University of Minnesota
Aerospace Engineering and Mechanics
Fall 2000 Seminar Series

High Performance Maneuvering for Uninhabited Combat Air Vehicles

Professor John Hauser

Department of Electrical & Computer Engineering, Colorado University


On 12 Jun 99, ``both crew members of the prototype vectored-thrust Sukhoi Su-30MKI multi-role fighter survived a spectacular minimum-altitude ejection without injury when it crashed on the Le Bourget airfield ... the pilot was seen to attempt a maximum rotation recovery... using full two-dimensional TVC. Most eye-witnesses agree that he was almost successful in his attempted recovery ...'' [AVweek]

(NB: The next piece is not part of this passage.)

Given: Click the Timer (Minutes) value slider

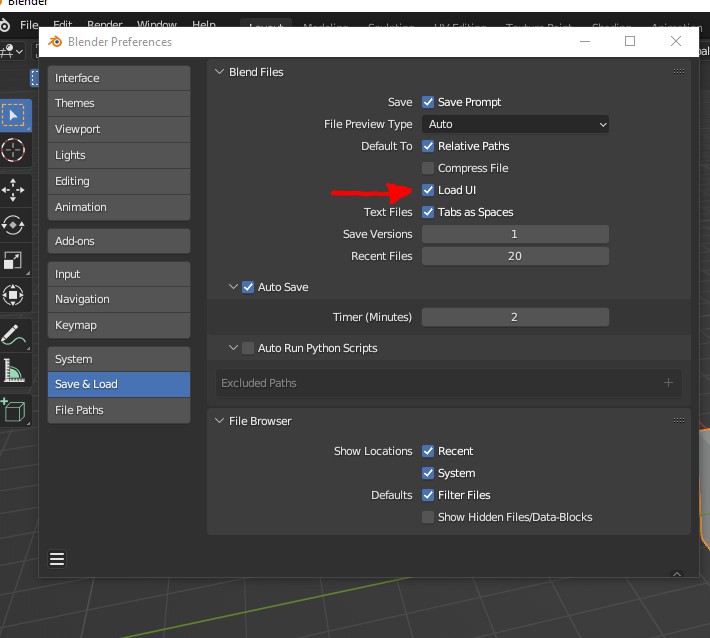Looking at the screenshot, I should [x=515, y=317].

The Sukhoi that crashed at the June 99 Paris Air Show had impressive levels maneuverability and agility. Even still, one of the most highly skilled (thrust vector) pilots was unable to fully recover the aircraft. Either the aircraft was not recoverable or the pilot was unable to extract the needed level of available maneuvering performance.

Almost a century of piloted flight has taught us many lessons in the design and control of high performance flight vehicles. However, little of this experience is useful when we radically modify the design of an aircraft system. For instance, it appears that we still have much to learn in obtaining maximum maneuvering performance with vectored thrust. Further difficulties are to be expected as we move toward more autonomy and onto Uninhabited Combat Air Vehicles.

We are working to develop high performance maneuvering capabilities for UCAVs. Through the use of multilevel optimization, we seek to understand and exploit aircraft capabilities, providing guaranteed regions of operation. These techniques are being developed and tested on the recently redesigned Caltech Ducted Fan, possessing high authority thrust vectoring and substantially larger wings. Animations and videos of maneuvers will be presented.

Friday, September 29, 2000
209 Akerman Hall
2:30-3:30 p.m.

Refreshments served after the seminar in 227 Akerman Hall.
Disability accomodations provided upon request.